This is an automated email from the ASF dual-hosted git repository.
mgrigorov pushed a commit to branch main
in repository https://gitbox.apache.org/repos/asf/avro.git
The following commit(s) were added to refs/heads/main by this push:
new a440eb67d7 AVRO 4175: [C++] Allow previously parsed schemas to be
referenced when parsing a schema (#3475)
a440eb67d7 is described below
commit a440eb67d781322d08544c2096a1b0877aa5e027
Author: Robert Yokota <[email protected]>
AuthorDate: Mon Sep 22 10:34:54 2025 -0700
AVRO 4175: [C++] Allow previously parsed schemas to be referenced when
parsing a schema (#3475)
---
lang/c++/impl/Compiler.cc | 29 +++++++++++++++++-
lang/c++/include/avro/Compiler.hh | 5 ++++
lang/c++/test/CompilerTests.cc | 63 +++++++++++++++++++++++++++++++++++++++
3 files changed, 96 insertions(+), 1 deletion(-)
diff --git a/lang/c++/impl/Compiler.cc b/lang/c++/impl/Compiler.cc
index 5f59fb5bac..d0ac20d020 100644
--- a/lang/c++/impl/Compiler.cc
+++ b/lang/c++/impl/Compiler.cc
@@ -94,7 +94,15 @@ static NodePtr makeNode(const string &t, SymbolTable &st,
const string &ns) {
auto it = st.find(n);
if (it != st.end()) {
- return NodePtr(new NodeSymbolic(asSingleAttribute(n), it->second));
+ // Return the raw NodePtr instead of creating a new "NodeSymbolic"

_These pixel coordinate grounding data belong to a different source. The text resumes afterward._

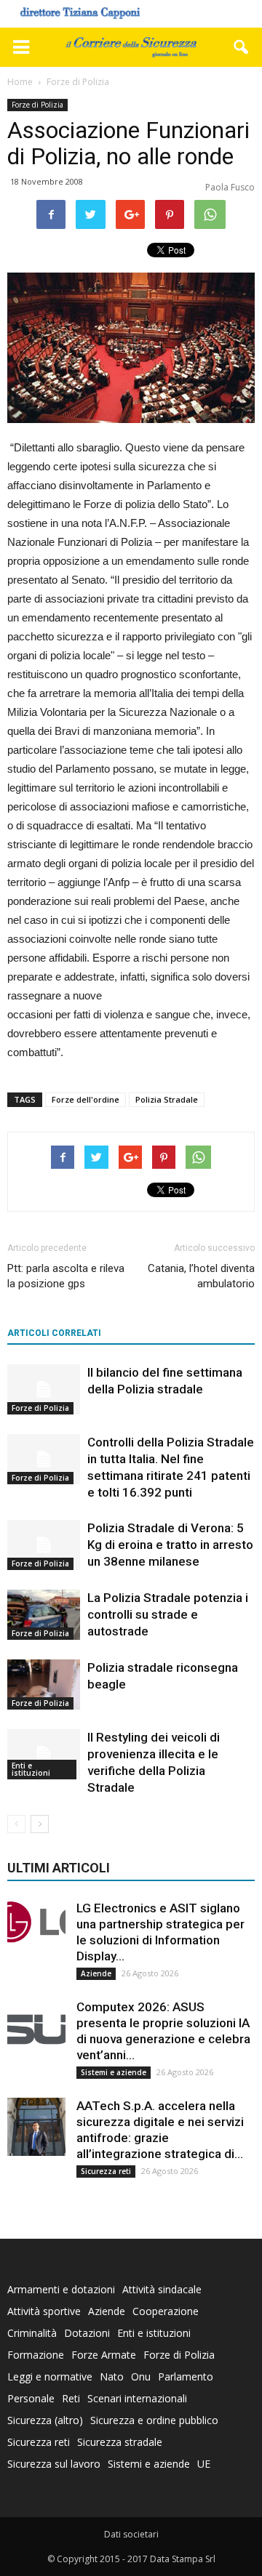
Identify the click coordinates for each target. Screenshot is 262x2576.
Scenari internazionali (137, 2398)
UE (203, 2464)
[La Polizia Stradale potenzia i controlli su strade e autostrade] (43, 1615)
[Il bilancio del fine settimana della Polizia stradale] (43, 1389)
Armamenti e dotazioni (61, 2289)
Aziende (96, 1973)
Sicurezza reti (106, 2171)
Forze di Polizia (37, 105)
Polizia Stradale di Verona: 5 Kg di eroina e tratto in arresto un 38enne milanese (170, 1545)
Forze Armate (103, 2355)
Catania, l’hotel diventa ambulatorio (201, 1276)
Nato (112, 2376)
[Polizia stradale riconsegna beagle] (43, 1684)
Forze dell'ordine (85, 1099)
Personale (31, 2398)
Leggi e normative (49, 2376)
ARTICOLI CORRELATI (54, 1333)
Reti (71, 2398)
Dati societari (131, 2534)
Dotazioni (87, 2333)
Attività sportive (44, 2311)
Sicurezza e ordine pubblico (154, 2420)
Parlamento (185, 2376)
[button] (241, 47)
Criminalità (32, 2333)
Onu (141, 2376)
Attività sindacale (162, 2289)
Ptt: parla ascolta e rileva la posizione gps (65, 1276)
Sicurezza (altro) (45, 2420)
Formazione (35, 2355)
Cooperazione (165, 2311)
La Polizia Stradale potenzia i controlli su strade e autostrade (167, 1614)
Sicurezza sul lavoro (53, 2464)
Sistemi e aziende (113, 2072)
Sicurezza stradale (119, 2442)
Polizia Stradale (166, 1099)
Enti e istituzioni (31, 1769)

+ // via "NodePtr(new NodeSymbolic(asSingleAttribute(n), it->second))"
+ // in order to support externally resolved named references.

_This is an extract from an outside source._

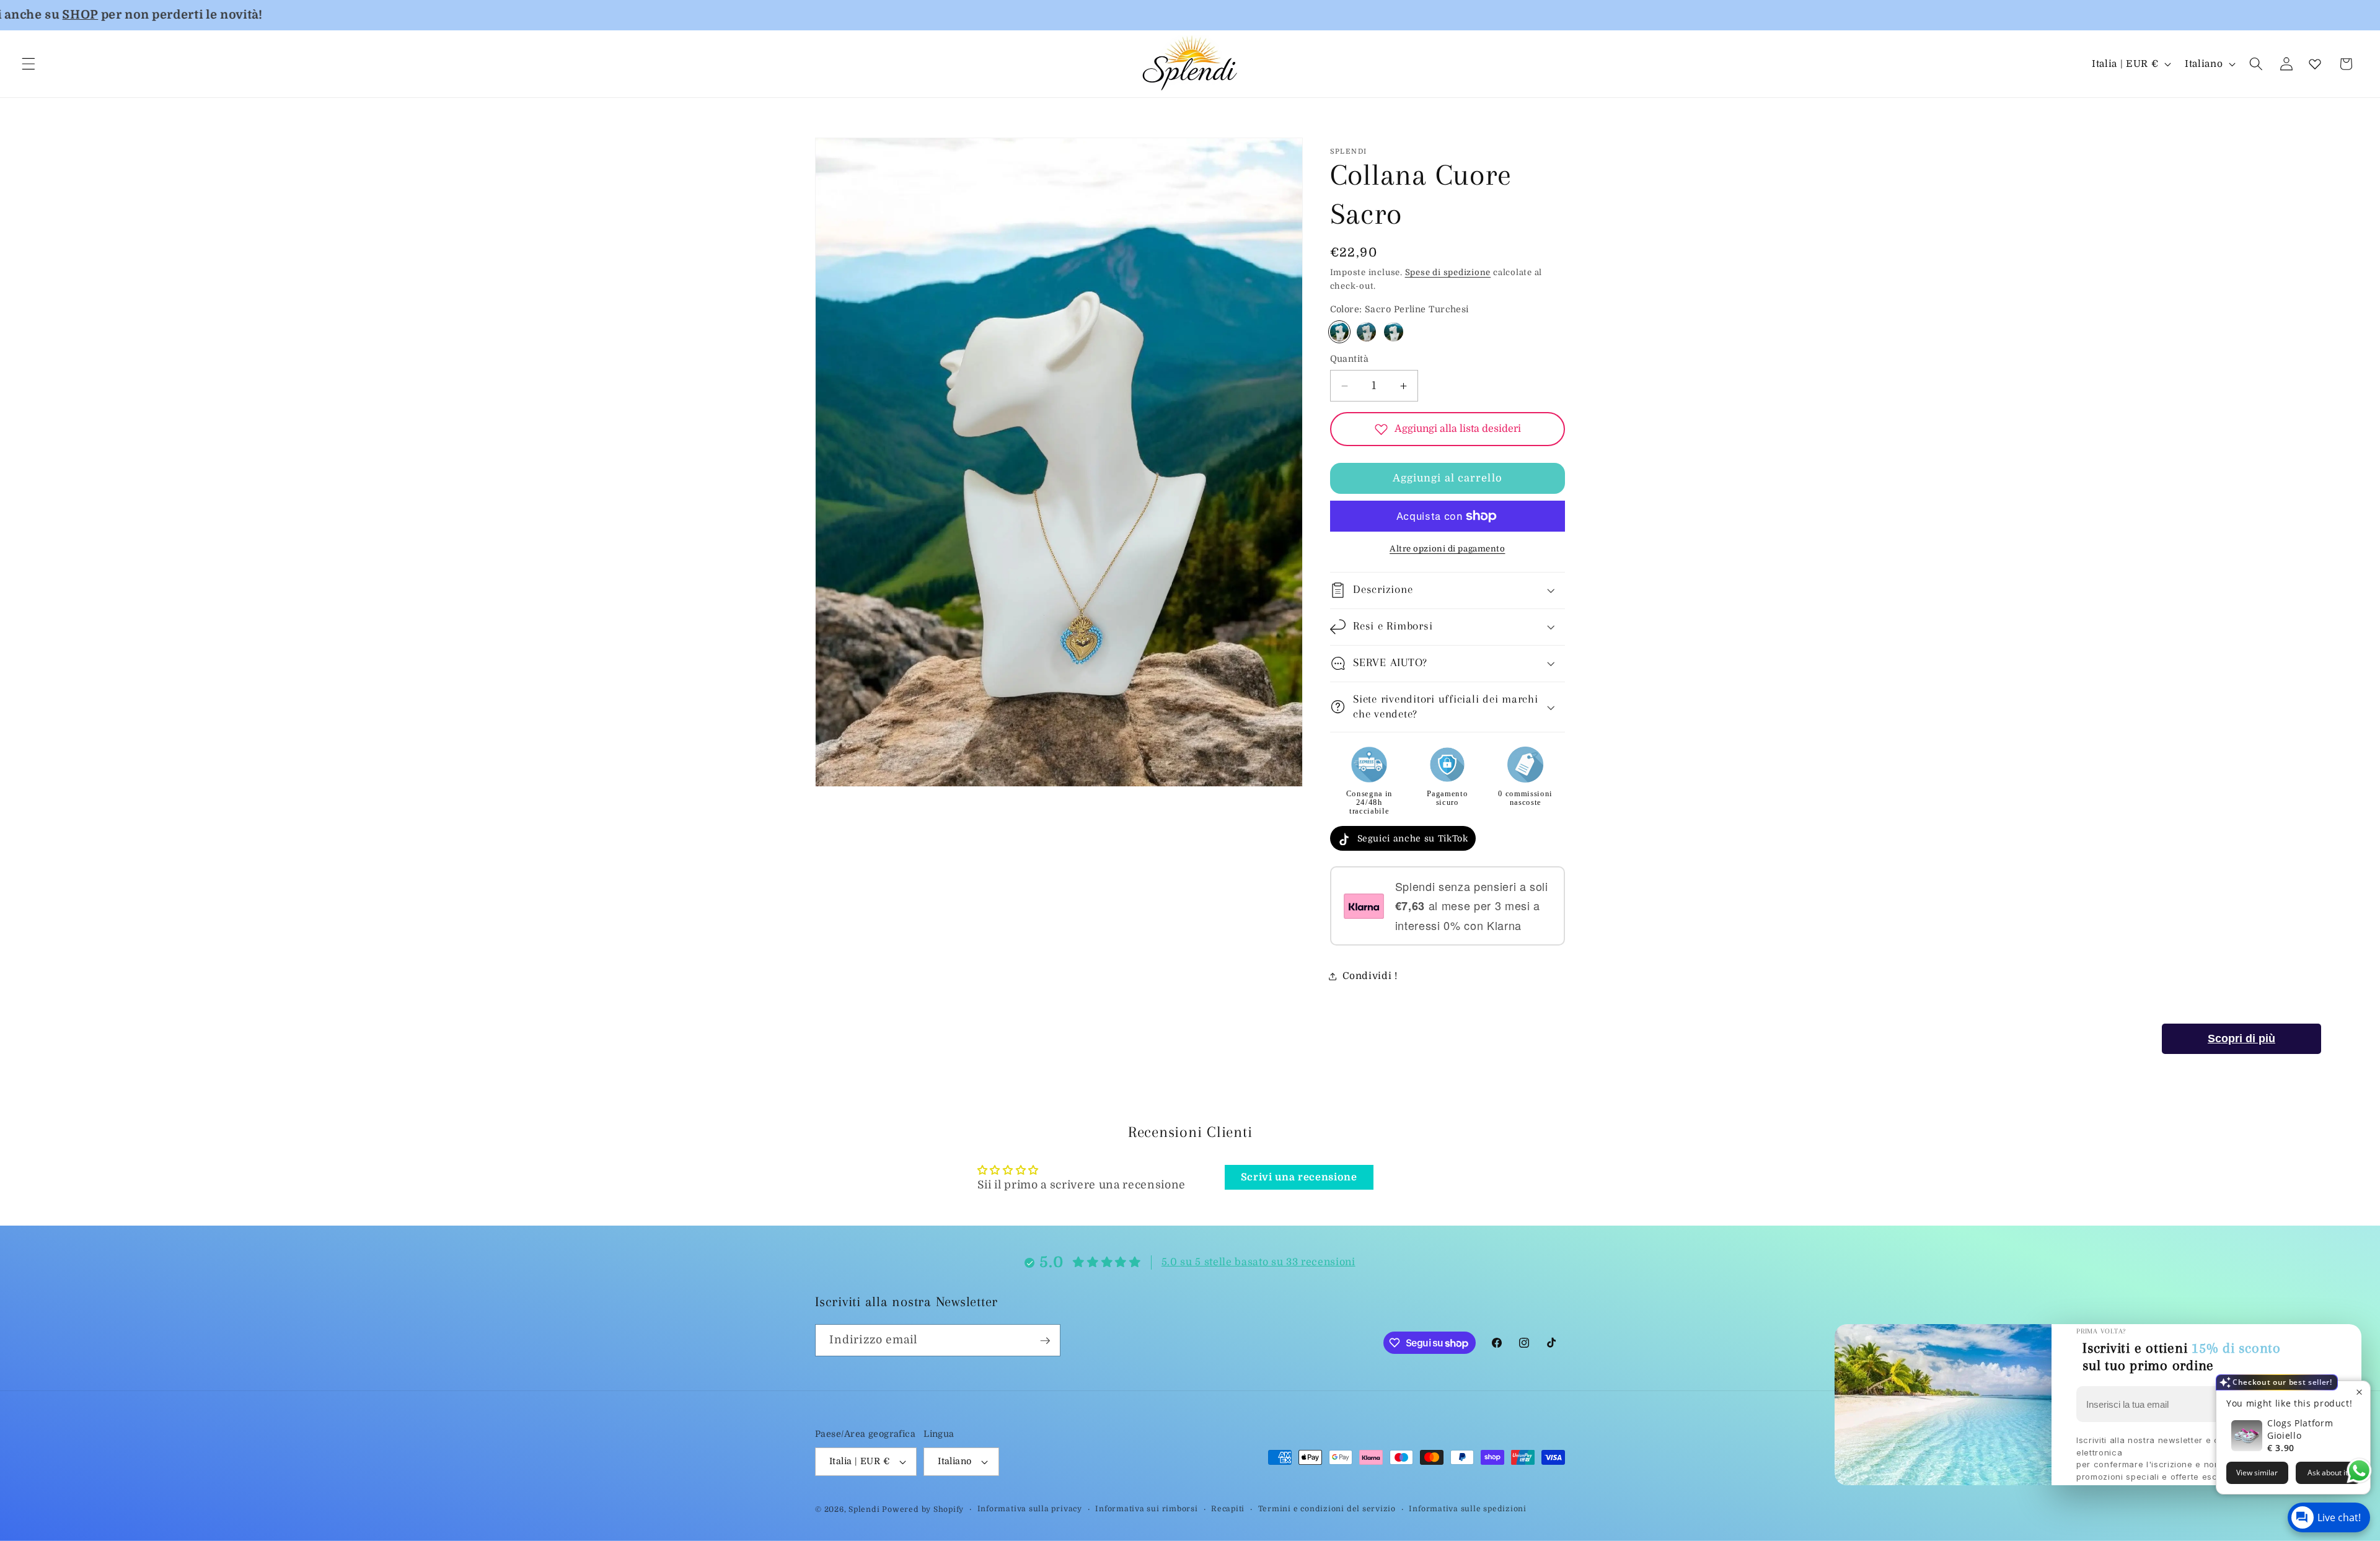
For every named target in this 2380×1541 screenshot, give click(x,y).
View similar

+ // This is safe because the validator canonicalizes duplicates:
+ // when it sees the same named node again (including self-recursion),
+ // it replaces that leaf with a NodeSymbolic via "setLeafToSymbolic".
+ // So even if the raw NodePtr is returned initially, validation
+ // converts repeats to symbolic links.
+ return it->second;
}
throw Exception("Unknown type: {}", n);
}
@@ -638,4 +646,23 @@ AVRO_DECL bool compileJsonSchema(std::istream &is,
ValidSchema &schema, string &
}
}
+AVRO_DECL ValidSchema compileJsonSchemaWithNamedReferences(std::istream &is,
+ const
std::map<Name, ValidSchema> &namedReferences) {
+ if (!is.good()) {
+ throw Exception("Input stream is not good");
+ }
+
+ std::unique_ptr<InputStream> in = istreamInputStream(is);
+ json::Entity e = json::loadEntity(*in);
+
+ // Convert the map<Name, ValidSchema> to SymbolTable (map<Name, NodePtr>)
+ SymbolTable st;
+ for (const auto &entry : namedReferences) {
+ st[entry.first] = entry.second.root();
+ }
+
+ NodePtr n = makeNode(e, st, "");
+ return ValidSchema(n);
+}
+
} // namespace avro
diff --git a/lang/c++/include/avro/Compiler.hh
b/lang/c++/include/avro/Compiler.hh
index bdcbb355e2..911a8aed0c 100644
--- a/lang/c++/include/avro/Compiler.hh
+++ b/lang/c++/include/avro/Compiler.hh
@@ -22,6 +22,7 @@
#include "Config.hh"
#include <cstdint>
#include <istream>
+#include <map>
namespace avro {
@@ -32,6 +33,7 @@ class AVRO_DECL InputStream;
/// lexer object for each parse. The bison parser also uses this class to
/// build up an avro parse tree as the avro spec is parsed.
+class AVRO_DECL Name;
class AVRO_DECL ValidSchema;
/// Given a stream containing a JSON schema, compiles the schema to a
@@ -58,6 +60,9 @@ AVRO_DECL ValidSchema compileJsonSchemaFromString(const
std::string &input);
AVRO_DECL ValidSchema compileJsonSchemaFromFile(const char *filename);
+AVRO_DECL ValidSchema compileJsonSchemaWithNamedReferences(std::istream &is,
+ const
std::map<Name, ValidSchema> &namedReferences);
+
} // namespace avro
#endif
diff --git a/lang/c++/test/CompilerTests.cc b/lang/c++/test/CompilerTests.cc
index 6fa5344ac1..072b977566 100644
--- a/lang/c++/test/CompilerTests.cc
+++ b/lang/c++/test/CompilerTests.cc
@@ -22,6 +22,7 @@
#include <boost/test/unit_test.hpp>
#include "Compiler.hh"
+#include "Node.hh"
#include "ValidSchema.hh"
// Assert that empty defaults don't make json schema compilation violate bounds
@@ -82,6 +83,66 @@ void test2dArray() {
BOOST_CHECK_EQUAL(expected, actual.str());
}
+void testRecordWithNamedReference() {
+ std::string nestedSchema =
"{\"name\":\"NestedRecord\",\"type\":\"record\",\"fields\":[{\"name\":\"stringField\",\"type\":\"string\"}]}";
+ // The root schema references the nested schema above by name only.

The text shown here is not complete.